Why does Mummy sit down? She must know by now that it’s utterly futile – wherever she is I’ll find her and force her to get up again. I always ask nicely at first but if she’s not on her feet within a tenth of a second of my first request then I think it’s only fair to start shouting at her with increasing volume and indignation. She must stand up, always. Be ready, woman. I may not need you right this instant but if you’re sitting down you’re literally no good to anybody.
Two things I cannot and will not abide:
Both make me sick to the core. Thankfully, the Big People don’t hide mashed bits of injustice in my yoghurt so I eat it without knowing.
Threw a tantrum after dinner that got quite silly. Was swinging on the curtain having a lovely time and not hurting anyone but Daddy said I might hurt the curtain so I grabbed the other curtain and it turns out the same rule applied to that one, which I think perhaps he should have made clear at the outset. This total and utter bullshit incensed me fucking rotten so I screamed and yanked my socks off, although the right one took longer to get off and I was pulling it so hard that when it did finally come off I hit myself in the face which didn’t help anyone to be honest.
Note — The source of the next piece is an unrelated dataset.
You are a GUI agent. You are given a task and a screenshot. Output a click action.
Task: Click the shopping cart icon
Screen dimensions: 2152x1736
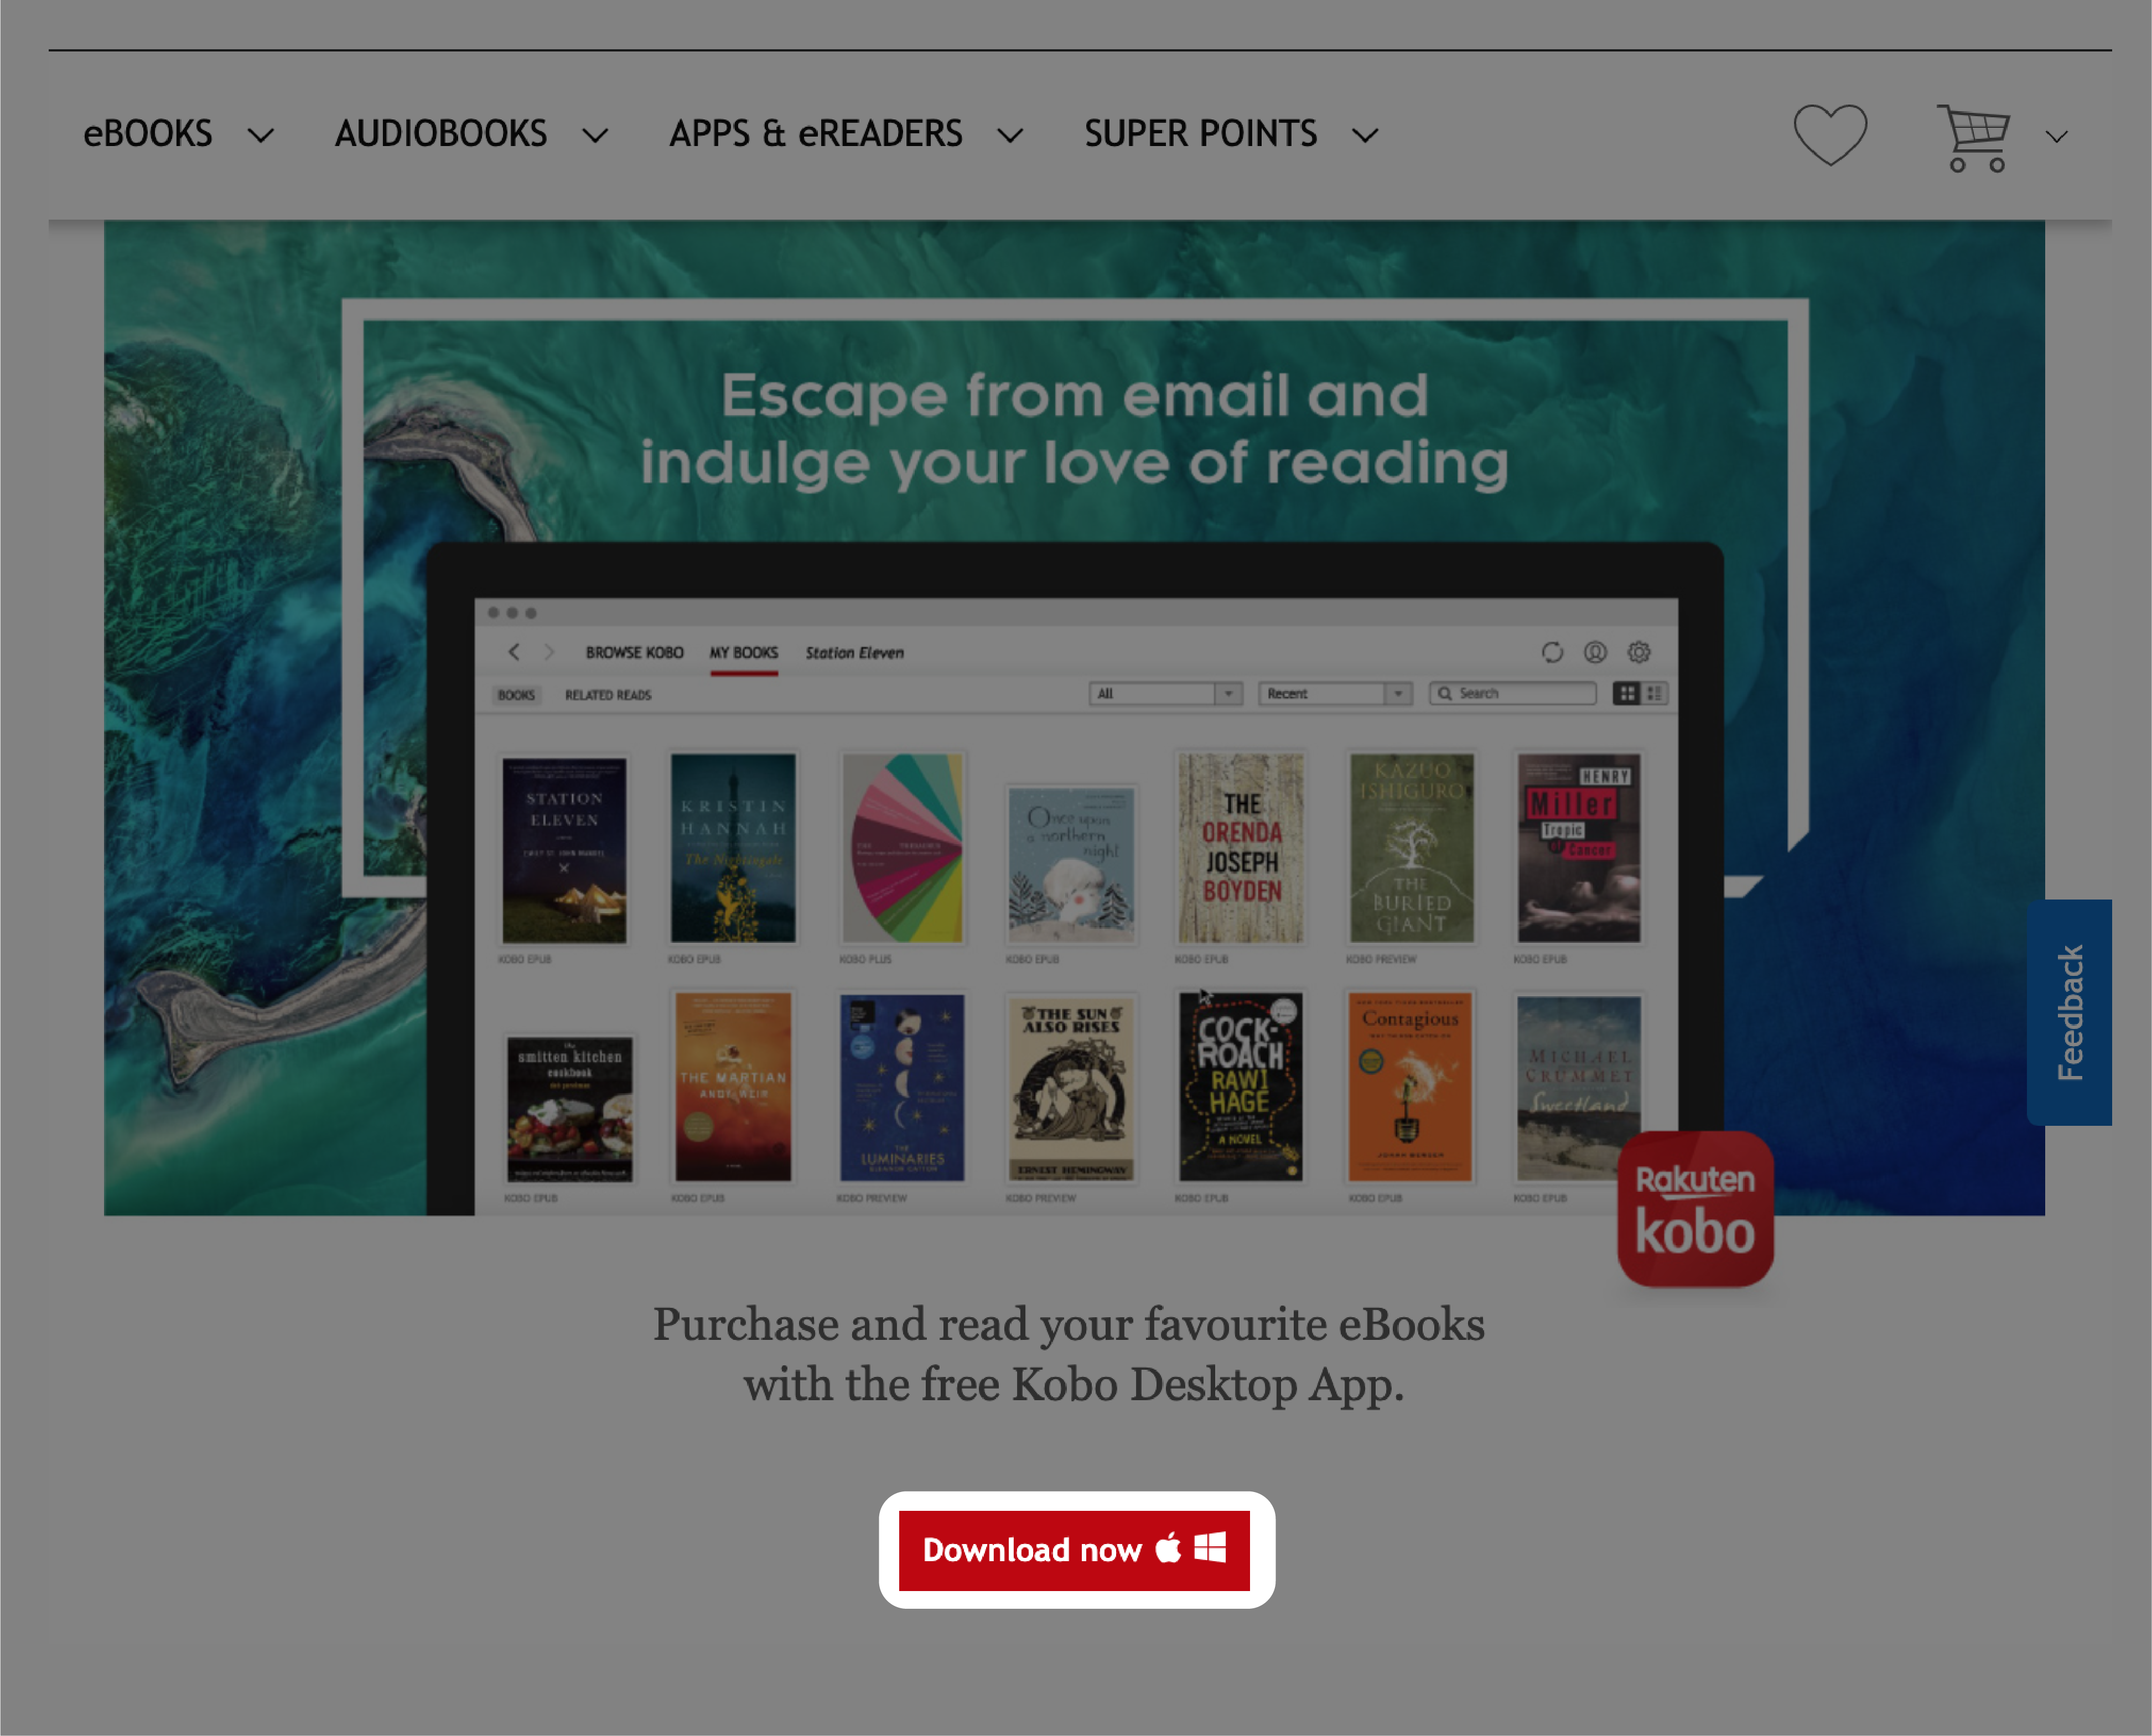click(1972, 133)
Daddy tried to pick me up so I loosened my body to make it physically impossible (I’m sure I’m part-worm) and I crawled under the table and sat there for a bit, crying at regular intervals so they knew I wasn’t ready to begin peace talks. Whilst rolling about amongst the food I’d thrown on the floor I came across some old toast so started chewing it and then I saw Mummy’s legs appear in front of me so started crying again but I was eating toast so the crying sounded disingenuous to say the least and when she bent down to see me we both smiled and then had a little cuddle.
They asked me what was wrong but I couldn’t explain, mainly due to the fact that:
a) I can’t talk properly yet.
b) I didn’t have a fucking clue.
Got an ice cream at the park - total heaven! It was all over my face which made it even more fun and I was licking harder as it was starting to melt and the combination of me licking too much and gravity being a total bastard made it drop onto the floor and before I could pick it up some scruffy dog ran over and started licking it instead. It’s hard to put into words the total and utter inferno of misery that ravaged through me for the next forty minutes but I have never felt so broken and empty as I did today. Well, until Mummy bought me a new one and everything was sound again. Lovely day, actually.
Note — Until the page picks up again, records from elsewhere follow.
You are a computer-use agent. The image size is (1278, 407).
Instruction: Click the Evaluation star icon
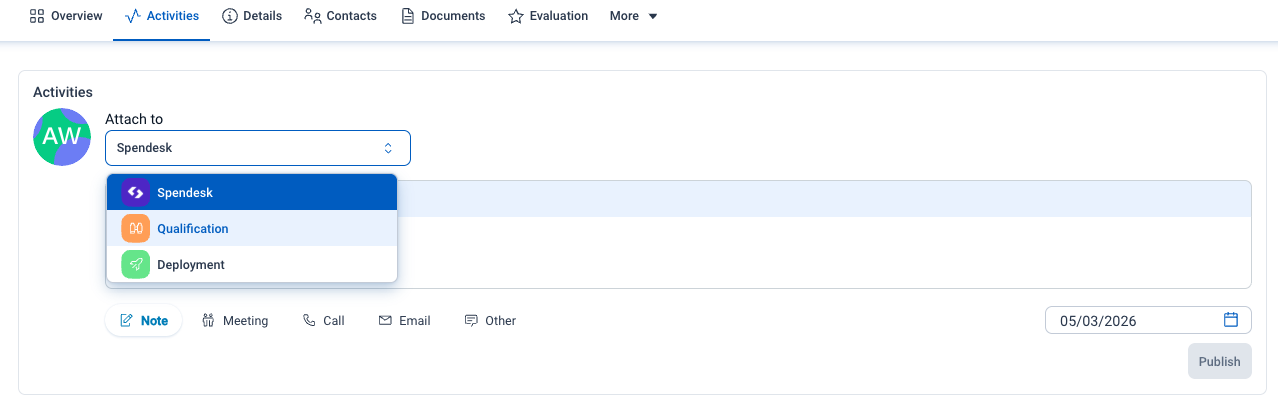click(516, 16)
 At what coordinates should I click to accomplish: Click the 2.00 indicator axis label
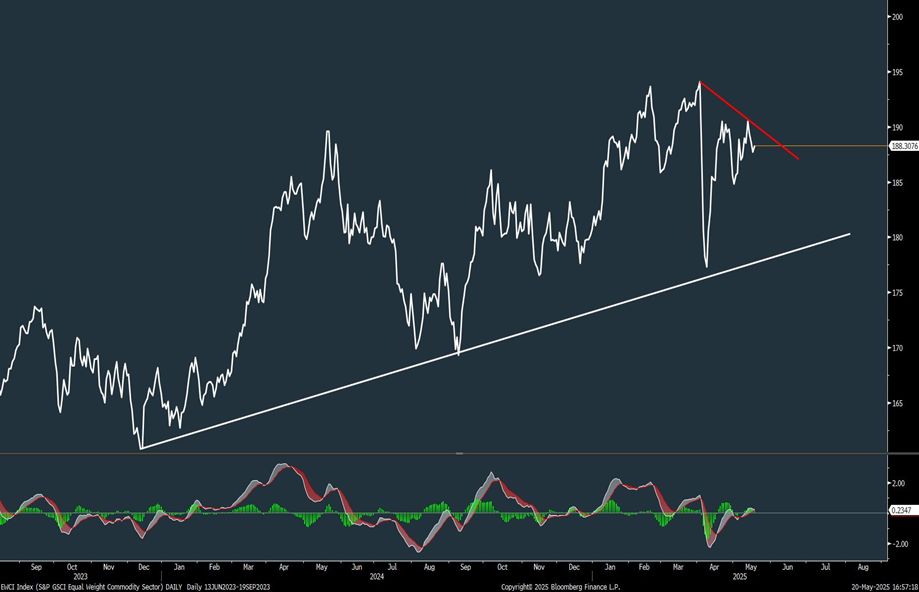pyautogui.click(x=898, y=483)
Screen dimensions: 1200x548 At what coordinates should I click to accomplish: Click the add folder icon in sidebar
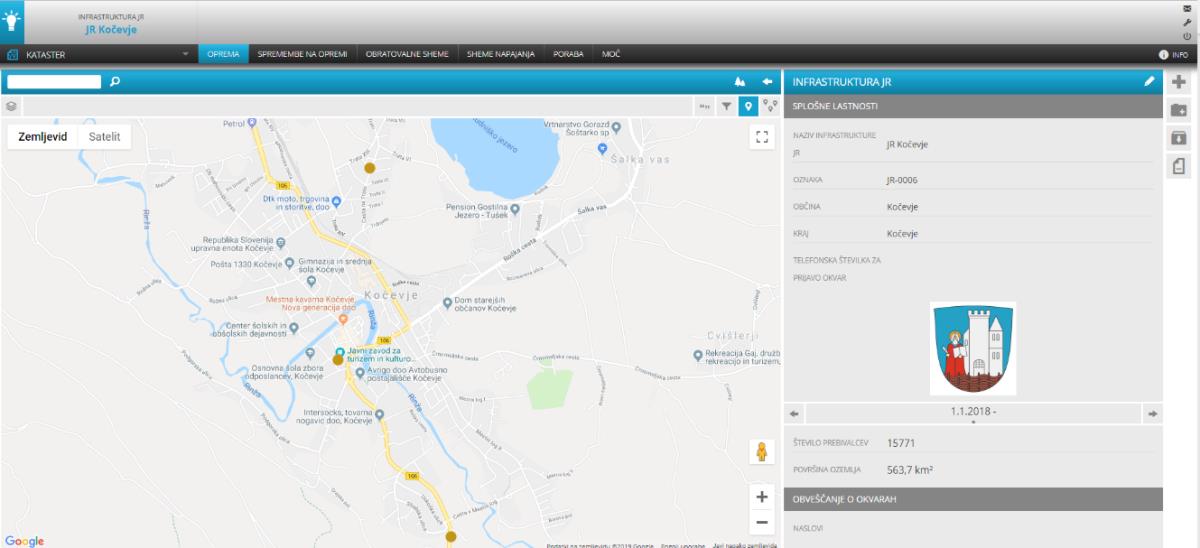tap(1179, 109)
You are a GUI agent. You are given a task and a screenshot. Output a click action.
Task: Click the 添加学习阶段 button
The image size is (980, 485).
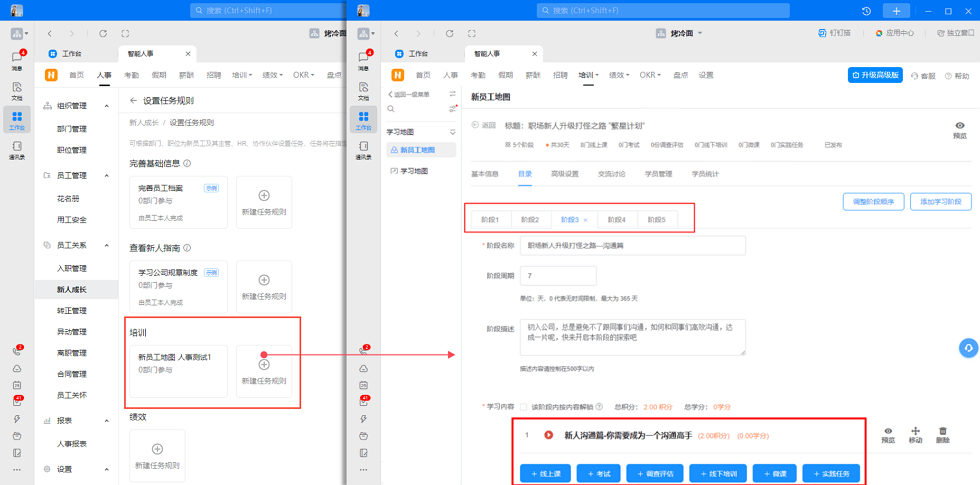[939, 202]
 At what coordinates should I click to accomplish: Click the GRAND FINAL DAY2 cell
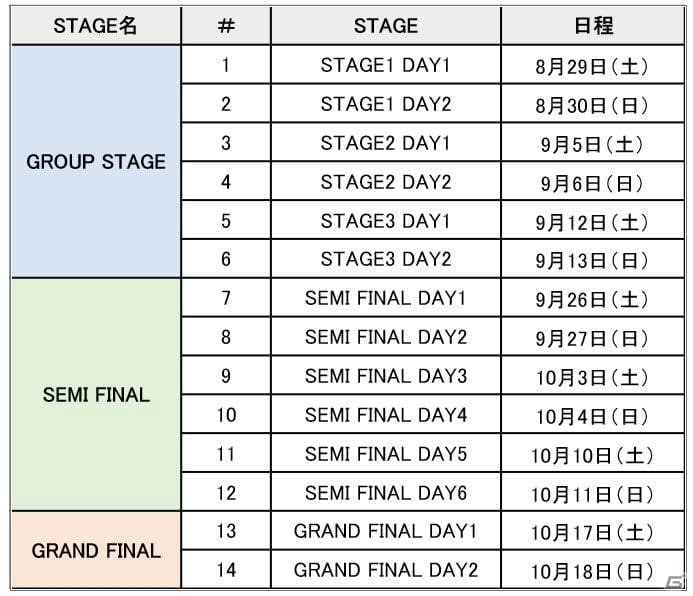(385, 569)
Been trying to jump in the air all week. Can’t seem to manage it. The Big People are very encouraging but I’m not sure I like learning under so much scrutiny. I’m also aware that if I do manage it, I don’t know how to land yet so will probably just end up on my arse or face but I’ll cross that bridge when I get there.
Woke up and started shouting ‘NO!’ before I’d even got out of my cot – a new record. To be honest, that set quite a negative tone for the day and in the end I barked ‘NO!’ at pretty much every suggestion, regardless of whether it was incredibly productive or total bollocks. Daddy lost his patience a little and asked if I’d like to go to bed early so I shouted ‘YES!’ and you should have seen his face! You weren’t expecting that, were you old man? Take that, fuckers!